We have a Peugeot Speedfight II 100c which has 125 performance put weights just 95KG (see Avatar). Goes on a rack on the back which has a ramp and you just rev it up the ramp. Its so easy a child could put it on, the issue you might have with a garage is that you cant rev it on all the way in, if that makes sense. You shouldnt have a problem pushing 100KG though. I have pushed mine up without starting it once as it was very early on an Aire and I didnt want to wake everybody up but it was still easy.

Ones things for sure you wont regret having a scooter on the MH. It completely transforms any MH Holiday. I wouldnt have a MH without one.

Cheers
BD


----------



## Bethune (Apr 21, 2008)

We have a Yamaha Cygnus 125cc. The weight is 120Kg. Our selection process included finding a scooter that would theoretically fit in the garage. Whilst researching we often found the 125cc scooter dimensions were different to the actual.
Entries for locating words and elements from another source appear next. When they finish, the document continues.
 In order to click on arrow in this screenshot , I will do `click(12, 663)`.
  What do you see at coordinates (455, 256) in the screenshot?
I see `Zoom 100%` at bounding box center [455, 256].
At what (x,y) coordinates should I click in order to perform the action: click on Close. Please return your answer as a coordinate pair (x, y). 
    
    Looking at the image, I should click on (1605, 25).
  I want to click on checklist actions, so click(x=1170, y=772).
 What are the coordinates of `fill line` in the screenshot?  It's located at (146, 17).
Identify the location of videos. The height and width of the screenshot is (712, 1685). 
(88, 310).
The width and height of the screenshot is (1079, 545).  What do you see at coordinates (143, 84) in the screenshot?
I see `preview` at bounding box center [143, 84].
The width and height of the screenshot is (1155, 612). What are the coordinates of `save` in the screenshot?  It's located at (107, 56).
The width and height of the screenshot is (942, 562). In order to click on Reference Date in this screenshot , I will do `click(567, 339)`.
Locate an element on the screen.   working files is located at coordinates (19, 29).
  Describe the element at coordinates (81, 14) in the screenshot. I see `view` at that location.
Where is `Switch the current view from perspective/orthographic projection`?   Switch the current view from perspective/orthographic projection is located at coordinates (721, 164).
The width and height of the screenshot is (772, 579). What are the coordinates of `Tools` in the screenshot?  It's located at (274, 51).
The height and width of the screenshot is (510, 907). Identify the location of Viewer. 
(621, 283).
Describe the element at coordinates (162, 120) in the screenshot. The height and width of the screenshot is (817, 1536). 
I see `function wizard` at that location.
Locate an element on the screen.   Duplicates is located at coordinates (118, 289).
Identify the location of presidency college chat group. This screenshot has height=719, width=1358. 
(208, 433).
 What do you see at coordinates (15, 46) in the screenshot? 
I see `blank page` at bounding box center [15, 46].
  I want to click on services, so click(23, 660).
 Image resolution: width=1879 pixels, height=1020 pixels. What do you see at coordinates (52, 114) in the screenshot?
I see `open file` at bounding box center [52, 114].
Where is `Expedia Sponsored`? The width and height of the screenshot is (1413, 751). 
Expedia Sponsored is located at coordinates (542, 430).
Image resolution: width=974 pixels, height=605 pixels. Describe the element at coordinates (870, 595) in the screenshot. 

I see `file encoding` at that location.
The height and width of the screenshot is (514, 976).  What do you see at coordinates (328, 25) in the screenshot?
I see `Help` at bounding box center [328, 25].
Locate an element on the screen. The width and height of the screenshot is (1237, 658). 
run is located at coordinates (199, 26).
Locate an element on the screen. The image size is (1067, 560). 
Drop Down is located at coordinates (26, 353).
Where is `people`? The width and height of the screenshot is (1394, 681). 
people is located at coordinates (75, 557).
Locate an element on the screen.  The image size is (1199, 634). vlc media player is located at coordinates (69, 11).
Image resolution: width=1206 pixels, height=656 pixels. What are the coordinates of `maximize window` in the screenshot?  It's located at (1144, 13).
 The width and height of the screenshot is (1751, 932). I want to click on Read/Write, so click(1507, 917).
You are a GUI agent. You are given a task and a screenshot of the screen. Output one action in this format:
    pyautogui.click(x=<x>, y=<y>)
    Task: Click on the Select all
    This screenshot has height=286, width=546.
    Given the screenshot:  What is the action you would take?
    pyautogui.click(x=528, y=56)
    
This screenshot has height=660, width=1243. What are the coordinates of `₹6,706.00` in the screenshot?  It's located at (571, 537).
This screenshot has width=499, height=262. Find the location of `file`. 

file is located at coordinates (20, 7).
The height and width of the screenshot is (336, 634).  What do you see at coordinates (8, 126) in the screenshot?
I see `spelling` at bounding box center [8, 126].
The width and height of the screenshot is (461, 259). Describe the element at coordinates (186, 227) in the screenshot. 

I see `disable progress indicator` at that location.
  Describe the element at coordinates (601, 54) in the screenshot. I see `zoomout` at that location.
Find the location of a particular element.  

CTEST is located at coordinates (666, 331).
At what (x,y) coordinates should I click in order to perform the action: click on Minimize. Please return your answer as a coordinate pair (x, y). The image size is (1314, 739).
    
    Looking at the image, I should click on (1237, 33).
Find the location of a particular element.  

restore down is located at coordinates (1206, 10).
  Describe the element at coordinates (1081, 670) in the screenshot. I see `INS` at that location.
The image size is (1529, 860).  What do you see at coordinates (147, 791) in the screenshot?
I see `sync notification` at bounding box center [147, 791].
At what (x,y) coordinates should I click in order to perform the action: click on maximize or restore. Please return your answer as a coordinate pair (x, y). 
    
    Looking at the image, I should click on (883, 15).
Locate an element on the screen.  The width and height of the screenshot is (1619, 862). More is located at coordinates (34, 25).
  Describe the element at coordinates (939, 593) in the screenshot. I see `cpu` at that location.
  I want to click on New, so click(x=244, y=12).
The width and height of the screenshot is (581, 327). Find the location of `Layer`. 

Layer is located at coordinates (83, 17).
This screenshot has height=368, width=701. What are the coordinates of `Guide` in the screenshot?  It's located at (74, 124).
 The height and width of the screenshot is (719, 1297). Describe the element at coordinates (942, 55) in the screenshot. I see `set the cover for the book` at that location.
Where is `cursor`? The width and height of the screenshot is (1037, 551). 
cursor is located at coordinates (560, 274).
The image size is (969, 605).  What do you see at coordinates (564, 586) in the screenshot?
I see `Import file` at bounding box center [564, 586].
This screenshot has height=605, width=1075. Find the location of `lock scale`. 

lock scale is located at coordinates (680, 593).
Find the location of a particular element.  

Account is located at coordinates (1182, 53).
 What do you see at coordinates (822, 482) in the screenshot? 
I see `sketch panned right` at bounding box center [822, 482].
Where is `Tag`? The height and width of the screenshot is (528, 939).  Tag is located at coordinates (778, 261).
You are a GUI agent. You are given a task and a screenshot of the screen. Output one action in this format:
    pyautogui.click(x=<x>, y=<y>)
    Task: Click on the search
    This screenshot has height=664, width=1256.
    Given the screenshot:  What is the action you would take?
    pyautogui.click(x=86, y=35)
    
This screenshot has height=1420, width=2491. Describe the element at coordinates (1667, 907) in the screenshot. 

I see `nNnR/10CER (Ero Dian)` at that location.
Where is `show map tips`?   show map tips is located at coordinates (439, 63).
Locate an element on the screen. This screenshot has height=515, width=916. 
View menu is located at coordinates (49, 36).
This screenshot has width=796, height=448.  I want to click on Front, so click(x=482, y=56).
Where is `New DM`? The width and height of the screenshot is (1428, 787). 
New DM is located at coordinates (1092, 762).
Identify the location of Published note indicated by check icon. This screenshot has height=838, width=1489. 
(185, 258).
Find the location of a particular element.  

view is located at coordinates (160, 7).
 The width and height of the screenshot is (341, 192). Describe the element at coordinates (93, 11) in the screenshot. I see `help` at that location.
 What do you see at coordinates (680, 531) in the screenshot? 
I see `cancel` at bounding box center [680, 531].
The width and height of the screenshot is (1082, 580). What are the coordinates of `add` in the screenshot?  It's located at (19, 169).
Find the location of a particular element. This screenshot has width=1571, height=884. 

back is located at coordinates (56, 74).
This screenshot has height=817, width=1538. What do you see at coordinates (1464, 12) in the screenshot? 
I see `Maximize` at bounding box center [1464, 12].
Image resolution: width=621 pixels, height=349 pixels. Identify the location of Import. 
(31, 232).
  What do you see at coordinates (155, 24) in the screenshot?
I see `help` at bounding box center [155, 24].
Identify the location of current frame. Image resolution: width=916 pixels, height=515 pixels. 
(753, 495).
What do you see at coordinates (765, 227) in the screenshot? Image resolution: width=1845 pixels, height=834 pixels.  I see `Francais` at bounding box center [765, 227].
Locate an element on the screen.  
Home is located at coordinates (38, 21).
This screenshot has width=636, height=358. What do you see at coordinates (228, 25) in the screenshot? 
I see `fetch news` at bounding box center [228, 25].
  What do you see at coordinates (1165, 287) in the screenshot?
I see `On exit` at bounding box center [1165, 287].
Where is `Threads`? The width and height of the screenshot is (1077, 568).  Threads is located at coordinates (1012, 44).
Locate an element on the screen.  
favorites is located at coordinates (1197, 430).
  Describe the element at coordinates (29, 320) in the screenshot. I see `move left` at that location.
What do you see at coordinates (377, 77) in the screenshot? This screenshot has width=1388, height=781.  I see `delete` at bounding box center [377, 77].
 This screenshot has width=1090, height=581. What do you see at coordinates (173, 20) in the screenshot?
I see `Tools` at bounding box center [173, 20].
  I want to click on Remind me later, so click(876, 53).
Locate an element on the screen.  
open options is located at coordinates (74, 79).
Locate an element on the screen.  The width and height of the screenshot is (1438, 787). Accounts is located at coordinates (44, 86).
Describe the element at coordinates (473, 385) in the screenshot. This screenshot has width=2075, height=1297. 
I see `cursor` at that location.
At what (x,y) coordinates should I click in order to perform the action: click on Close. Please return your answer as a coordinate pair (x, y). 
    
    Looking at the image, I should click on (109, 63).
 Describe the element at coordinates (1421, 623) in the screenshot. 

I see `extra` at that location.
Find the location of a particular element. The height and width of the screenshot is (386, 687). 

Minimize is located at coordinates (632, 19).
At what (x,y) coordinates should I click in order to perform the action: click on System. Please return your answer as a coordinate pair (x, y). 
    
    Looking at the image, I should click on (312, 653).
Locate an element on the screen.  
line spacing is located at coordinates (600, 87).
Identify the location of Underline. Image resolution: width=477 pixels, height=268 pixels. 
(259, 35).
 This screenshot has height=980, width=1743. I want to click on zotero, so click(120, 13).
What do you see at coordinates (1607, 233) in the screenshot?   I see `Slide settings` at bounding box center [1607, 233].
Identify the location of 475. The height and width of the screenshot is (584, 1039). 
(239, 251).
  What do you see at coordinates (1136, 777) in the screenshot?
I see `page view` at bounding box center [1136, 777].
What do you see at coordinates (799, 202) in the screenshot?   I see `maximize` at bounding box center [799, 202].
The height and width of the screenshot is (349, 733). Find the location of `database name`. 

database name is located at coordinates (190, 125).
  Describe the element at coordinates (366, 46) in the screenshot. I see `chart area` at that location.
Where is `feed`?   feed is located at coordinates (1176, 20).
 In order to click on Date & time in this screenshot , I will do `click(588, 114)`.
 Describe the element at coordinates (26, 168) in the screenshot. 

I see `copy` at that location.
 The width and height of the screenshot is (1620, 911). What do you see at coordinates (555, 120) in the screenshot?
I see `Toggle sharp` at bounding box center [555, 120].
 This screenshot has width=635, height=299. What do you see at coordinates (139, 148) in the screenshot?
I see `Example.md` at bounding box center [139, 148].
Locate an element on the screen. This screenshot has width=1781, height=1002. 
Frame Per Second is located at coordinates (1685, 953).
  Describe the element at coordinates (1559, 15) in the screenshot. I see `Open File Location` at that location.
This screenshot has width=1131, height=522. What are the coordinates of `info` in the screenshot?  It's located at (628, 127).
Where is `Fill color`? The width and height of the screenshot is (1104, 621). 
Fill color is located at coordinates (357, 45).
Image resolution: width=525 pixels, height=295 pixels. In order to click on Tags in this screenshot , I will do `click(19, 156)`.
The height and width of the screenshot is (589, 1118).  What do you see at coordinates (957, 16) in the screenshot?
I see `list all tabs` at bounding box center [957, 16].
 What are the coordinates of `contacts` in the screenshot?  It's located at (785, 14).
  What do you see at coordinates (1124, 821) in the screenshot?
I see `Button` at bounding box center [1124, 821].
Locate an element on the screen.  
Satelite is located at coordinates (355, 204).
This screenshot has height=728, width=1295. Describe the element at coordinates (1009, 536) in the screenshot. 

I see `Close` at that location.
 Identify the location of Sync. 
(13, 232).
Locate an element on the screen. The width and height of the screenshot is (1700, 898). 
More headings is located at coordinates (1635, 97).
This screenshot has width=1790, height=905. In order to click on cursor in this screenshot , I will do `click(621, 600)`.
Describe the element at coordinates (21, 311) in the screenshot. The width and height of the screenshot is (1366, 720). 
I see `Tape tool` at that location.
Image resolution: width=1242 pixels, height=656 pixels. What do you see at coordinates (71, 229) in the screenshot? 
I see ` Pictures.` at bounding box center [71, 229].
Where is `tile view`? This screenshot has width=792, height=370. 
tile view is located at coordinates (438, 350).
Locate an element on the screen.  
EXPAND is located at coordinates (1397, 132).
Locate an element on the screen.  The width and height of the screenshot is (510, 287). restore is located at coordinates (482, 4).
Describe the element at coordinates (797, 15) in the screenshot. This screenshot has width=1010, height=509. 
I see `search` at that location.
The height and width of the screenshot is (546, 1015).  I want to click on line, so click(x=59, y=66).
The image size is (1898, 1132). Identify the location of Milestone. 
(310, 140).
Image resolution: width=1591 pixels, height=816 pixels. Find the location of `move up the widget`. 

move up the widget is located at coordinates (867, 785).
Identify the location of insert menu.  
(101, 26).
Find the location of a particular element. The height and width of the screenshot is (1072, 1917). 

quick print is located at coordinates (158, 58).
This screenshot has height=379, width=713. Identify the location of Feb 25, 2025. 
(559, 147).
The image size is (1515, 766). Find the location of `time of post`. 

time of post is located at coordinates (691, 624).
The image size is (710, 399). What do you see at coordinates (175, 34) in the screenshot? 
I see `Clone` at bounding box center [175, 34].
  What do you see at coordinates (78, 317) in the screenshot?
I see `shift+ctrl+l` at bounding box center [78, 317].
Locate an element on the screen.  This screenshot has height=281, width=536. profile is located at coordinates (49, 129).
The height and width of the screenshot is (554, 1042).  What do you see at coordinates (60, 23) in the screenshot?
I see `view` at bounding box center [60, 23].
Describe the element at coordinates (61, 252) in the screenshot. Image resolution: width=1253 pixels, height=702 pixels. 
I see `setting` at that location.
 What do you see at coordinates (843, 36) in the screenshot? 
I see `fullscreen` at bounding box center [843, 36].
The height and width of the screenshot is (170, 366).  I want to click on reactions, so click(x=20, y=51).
In the end decided that even if the scooter went into the garage it would be a struggle up a ramp with limited clearance either side and settled for a retractable scooter rack on the back (max weight 150KG). I notice some German camping catalogues advertise a winch for aiding with the process of loading in a garage.
Philip


----------



## GEMMY (Jun 19, 2006)

Philip, you don't happen to have link for those German catalogues,do you,please.

tony


----------



## b16duv (Feb 14, 2006)

GEMMY said:


> Philip, you don't happen to have link for those German catalogues,do you,please.
> 
> tony


Goldschmitt HERE do a garage system for carrying a moped. It's about 800 euro. The channel slide out of the garage and angles down to the ground, you put the moped on, strap it down, then lift up the channel and slide it into the garage. Looks simple!

HTH

David


----------



## Bethune (Apr 21, 2008)

I will have a longer look later for the links but to whet your appetite this is a winding handle type system.
http://www.a-linnepe.de/produkte/smartrack-pro
Philip


----------



## chrisndeb (Feb 7, 2007)

Hi All 

We have a Peugeot speedfight 100 just under 100kg does 60-65 pulls 2 fine and we put it on a rack on the tow bar.

Thanks

Chris


----------



## Codfinger (Jan 11, 2008)

*Scooter*



GEMMY said:


> Yes Chris, but it's no fun is it, changed my Piaggio 'Fly' 125 to an Aprillia 250 Sportcity with big wheels, couldn't be happier.
> 
> tony


Hi tony, well needs must and all that, My license entitles me to drive a 44ton truck but it seems I can only be trusted to ride a 50cc ped two up :roll: would love to get something bigger but dont fancy paying a fortune to pass the required test.
The other option was a buggyhttp://www.ukclassifieds.co.uk/fast_buggies_xt650_race_road_legal_buggy_fastbuggies_co_uk-o1146047.html
Chris


----------



## GEMMY (Jun 19, 2006)

Chris, I passed my scooter test in 1964, rode it for 6 months before getting a car.I then bought a scooter in 2008, having never ridden in the iterim, and I'm trusted by law. :roll: 

tony


----------



## Codfinger (Jan 11, 2008)

*scooter*

We used our ped a fair bit last year,easy to park etc great for buzzing around the lanes or popping to the shop but would not like to ride it on too many main roads as it only does 34mph


----------



## Phanny55 (Dec 28, 2009)

Bethune said:


> I will have a longer look later for the links but to whet your appetite this is a winding handle type system.
> http://www.a-linnepe.de/produkte/smartrack-pro
> Philip


I think this is Great
Wayne


----------



## Bethune (Apr 21, 2008)

Hi Tony,
From the Movera and Caramobil camping catalogues it appears the German company Sawiko is the leader in scooter-loading-into-garage technology. I downloaded their pdf brochure and will pm you a copy when BT have sorted out my broadband connection out.
Philip


----------



## GEMMY (Jun 19, 2006)

Cheers Philip. :lol: 

tony


----------



## Phanny55 (Dec 28, 2009)

Bethune said:


> Hi Tony,
> From the Movera and Caramobil camping catalogues it appears the German company Sawiko is the leader in scooter-loading-into-garage technology. I downloaded their pdf brochure and will pm you a copy when BT have sorted out my broadband connection out.
> Philip


Phillip would you mind sending me a copy also
Thanks
Wayne :lol: 
email is [email protected]


----------



## PAT4NEIL (Jul 21, 2007)

*Scooter*

I own a BMW 1150 Rt touring bike which we have used to travel all around europe. Brilliant bike, can't fault it , great fun

However, last year i purchased a Honda SH300 Scooter to go on a rack on the back of the motorhome.

Since its arrival the BMW has hardly been anywhere.

Some bikes do what you expect them to do , but this far exceeds and expectations , it is absolutely brilliant. With two on board it will happily sit at 70 MPH and is equally comfortable in traffic. It always returns about 70mpg.

I cannot rate it highly enough and it is reasonably light ( About 160KG )

When choosing this scooter we did test ride its smaller brother the Honda SH125.(Even Lighter ) Although less powerful ( But still fine with two on ) it was very impressive and again recommended. I have never owned a Honda before but i am very impressed with this one.

Hope this helps

Neil


----------